That's right, $12.95, says Sam. Go ahead and put it on the bed while I dig out my wallet.

The pizza boy does as he's told and shoves his hands inside his pockets. For something to do, he watches the commercials for Gold Bond and Rascal scooters. Sam is slow in finding his wallet—it's in the pocket of the jacket he draped on the back of his chair.

Know anything about comic books?

The pizza boy looks startled.

What?

Comic books. Kid your age, I'd imagine you read comic books all the time.

Not really.

The kid shifts his weight back and forth, left foot to right. He shoves his hands a little deeper inside his pockets. His shoulders are slowly drawing up into a hunch.

Final jeopardy, says Sam, nodding to the TV. It's a comic book question. I don't know much about it. But you kids, you're smart. Let's see if you can get it.

I have all these deliveries—

Won't take a moment. Kid your age... Let's see if you can best the brains.

Sam stands between the pizza boy and the door.

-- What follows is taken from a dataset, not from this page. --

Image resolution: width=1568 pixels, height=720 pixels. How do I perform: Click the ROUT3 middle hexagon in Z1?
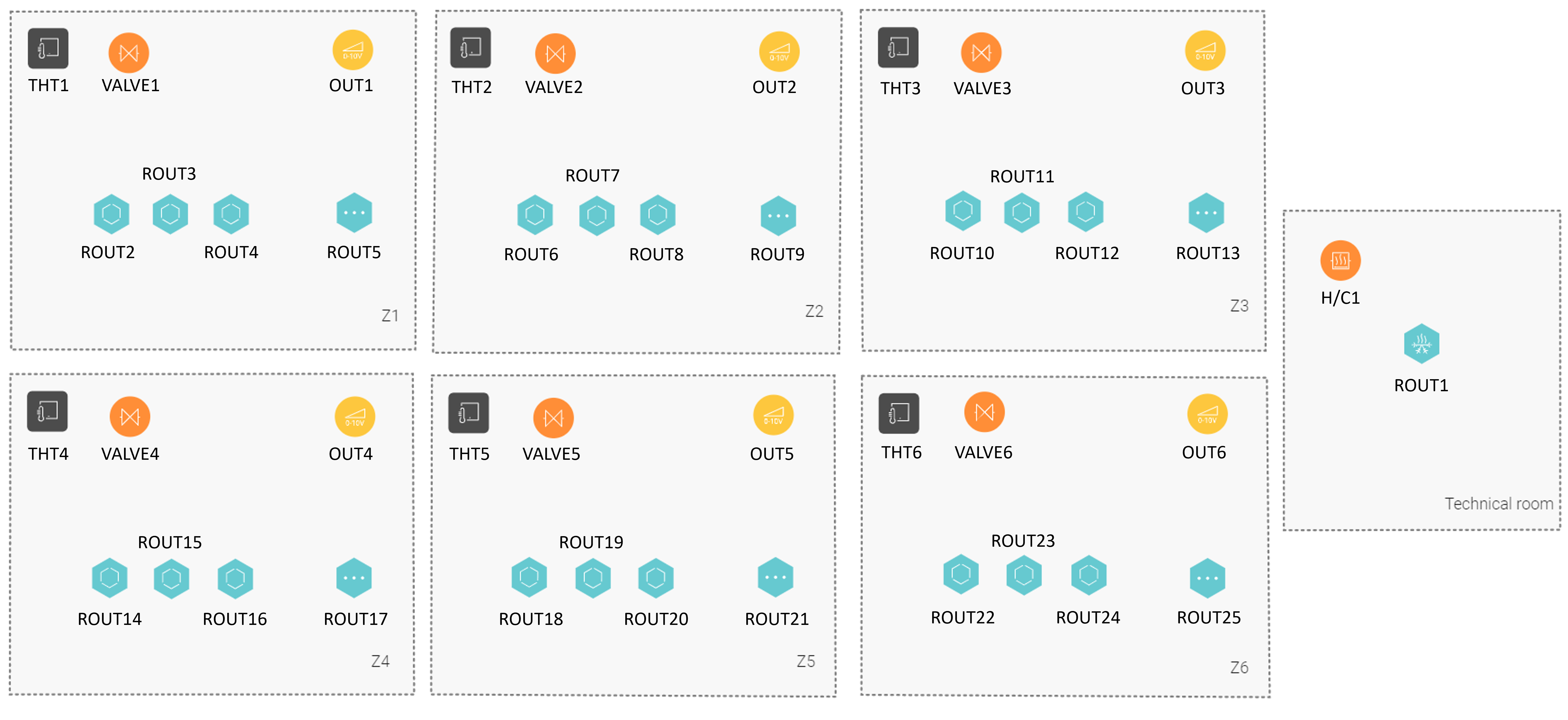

He holds his wallet open and sticks his finger inside like it's a bookmark, but he doesn't extract any bills. The commercials are still running.

I'm here on business, he says. When the pizza boy doesn't say anything, he continues. They send me all over Indiana and Michigan. Sometimes Illinois. But this is my first time here. You grow up here?

The pizza boy looks past him to the open door.

Yeah, sorta.

Then I guess you know the town pretty well.

Maybe.

Better than me, at least! Sam laughs. So tell me, what's there to do in a town like this?

Nothing.

Oh, come on. Young kids like you. What do you do for fun?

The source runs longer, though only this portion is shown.